WHAT IS EXPECTED
Restate exactly the lines below, from the one containing "Task: Toggle reveal" through the final line, and leave out the pictures.
══ DATA TO EXAMINE
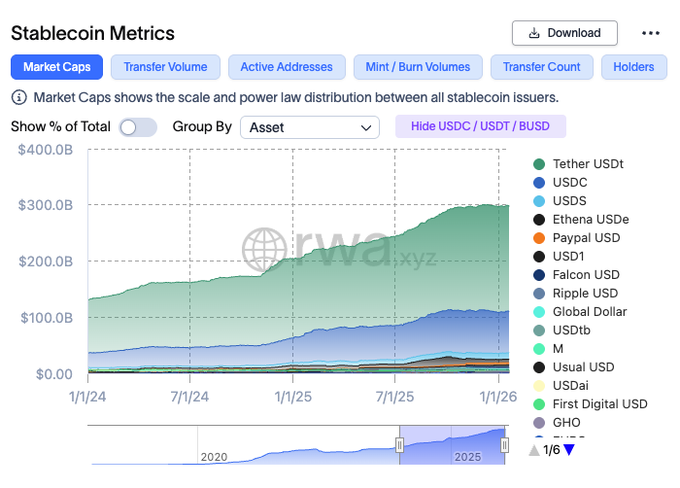The image size is (680, 488).
Task: Toggle USDC series legend dot
Action: coord(539,183)
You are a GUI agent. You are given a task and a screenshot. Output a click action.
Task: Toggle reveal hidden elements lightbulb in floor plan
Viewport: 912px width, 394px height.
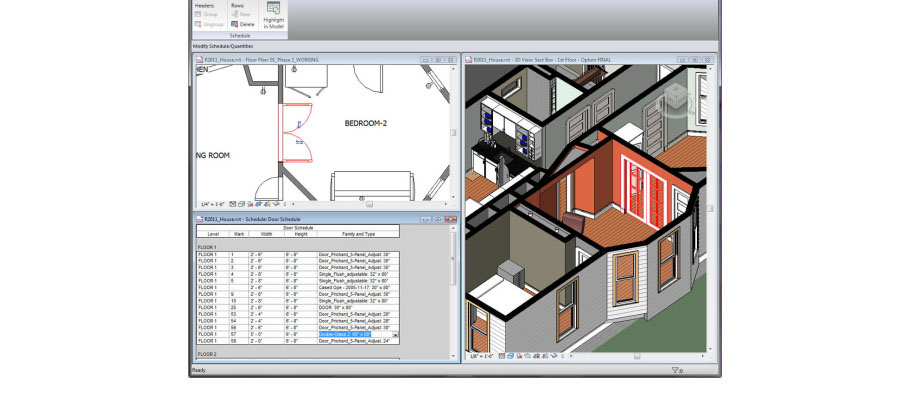(284, 204)
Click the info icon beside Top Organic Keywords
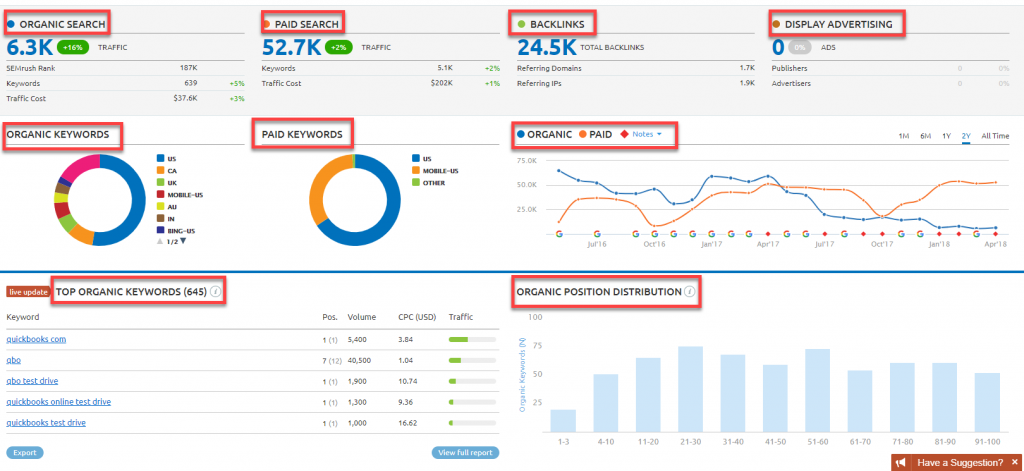This screenshot has width=1024, height=471. click(216, 291)
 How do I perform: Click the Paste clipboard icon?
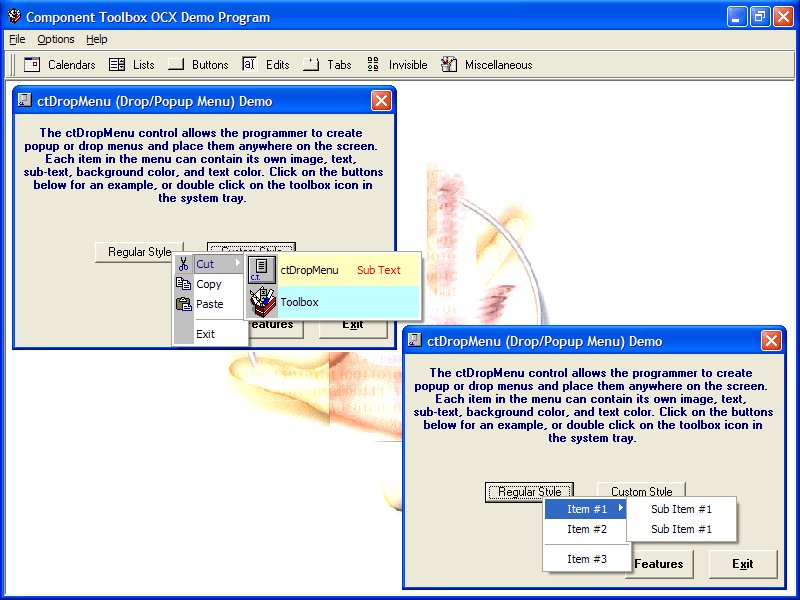pos(184,304)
════
PROBLEM SOLUTION
Task: Toggle reveal hidden elements lightbulb in floor plan
Viewport: 912px width, 394px height.
(284, 204)
Click the info icon beside Top Organic Keywords
This screenshot has width=1024, height=471. click(216, 291)
 How do I perform: Click the Paste clipboard icon?
pos(184,304)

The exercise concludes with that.